*** Data supplied ***
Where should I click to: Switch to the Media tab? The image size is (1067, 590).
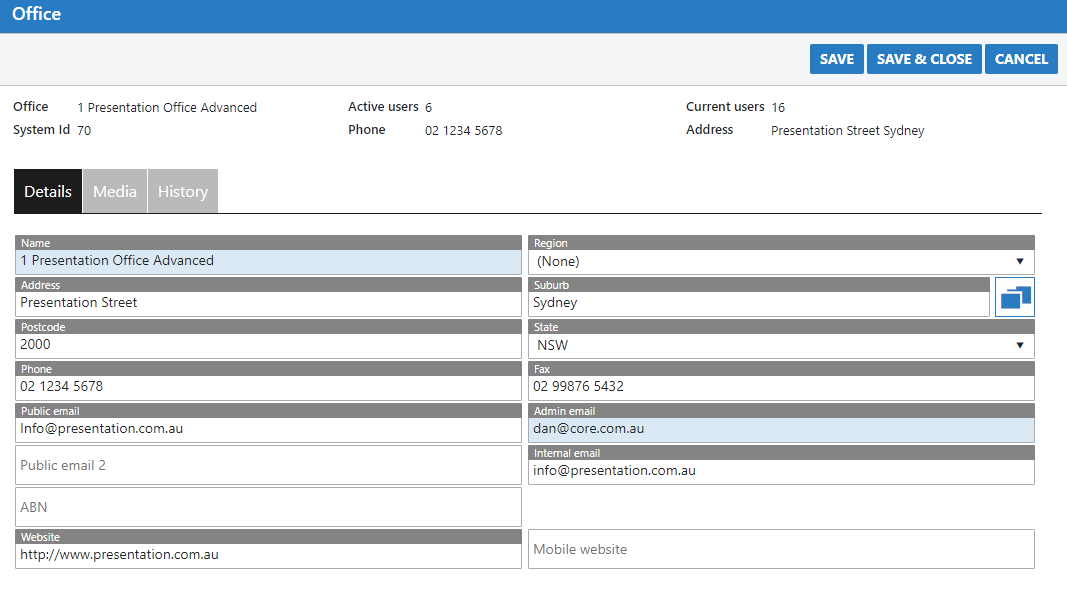[115, 192]

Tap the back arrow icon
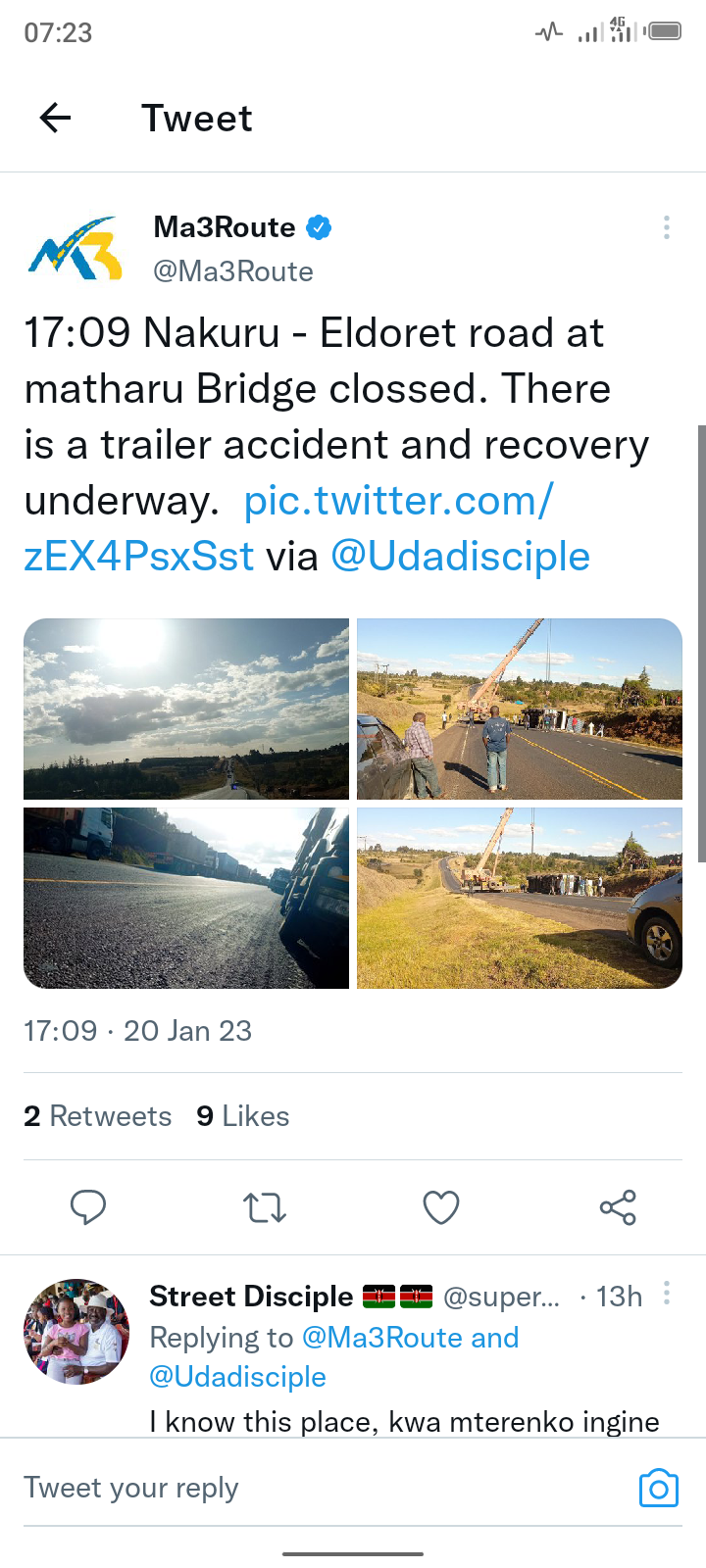point(55,119)

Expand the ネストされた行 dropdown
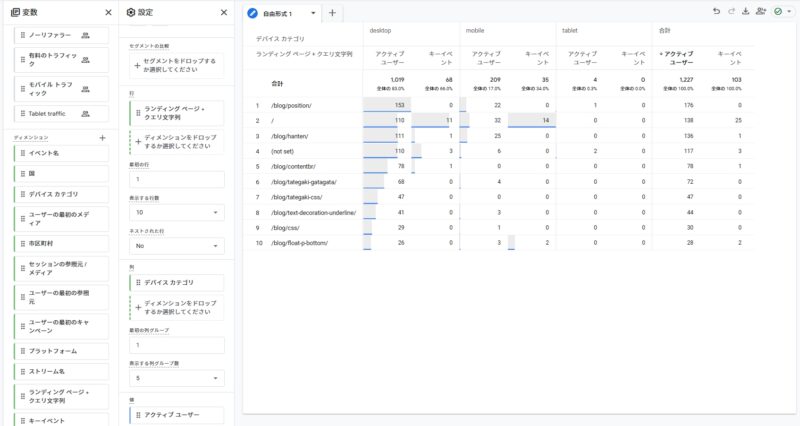coord(176,244)
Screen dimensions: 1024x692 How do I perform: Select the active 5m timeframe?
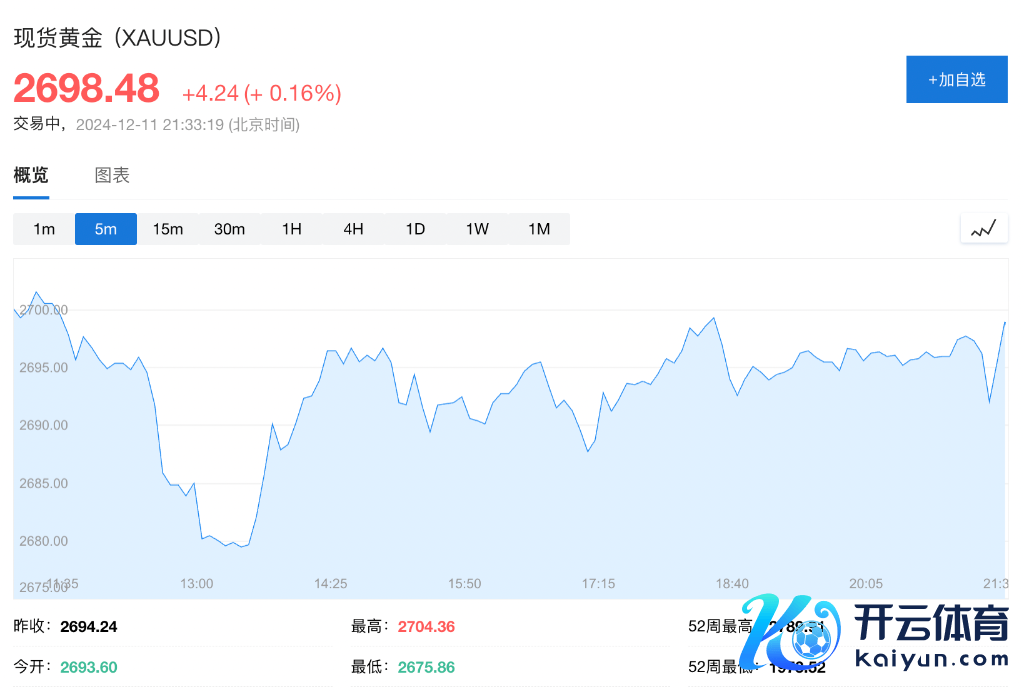pos(106,229)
*** End of Data supplied ***
Assignment »
Output the listing above exactly, pictures omitted.

Output for this task »
Where should I click to: Switch to the Media tab? The image size is (1067, 590).
[115, 192]

Tap the back arrow icon
point(55,119)

Expand the ネストされた行 dropdown
coord(176,244)
Screen dimensions: 1024x692 How do I perform: Select the active 5m timeframe?
pos(106,229)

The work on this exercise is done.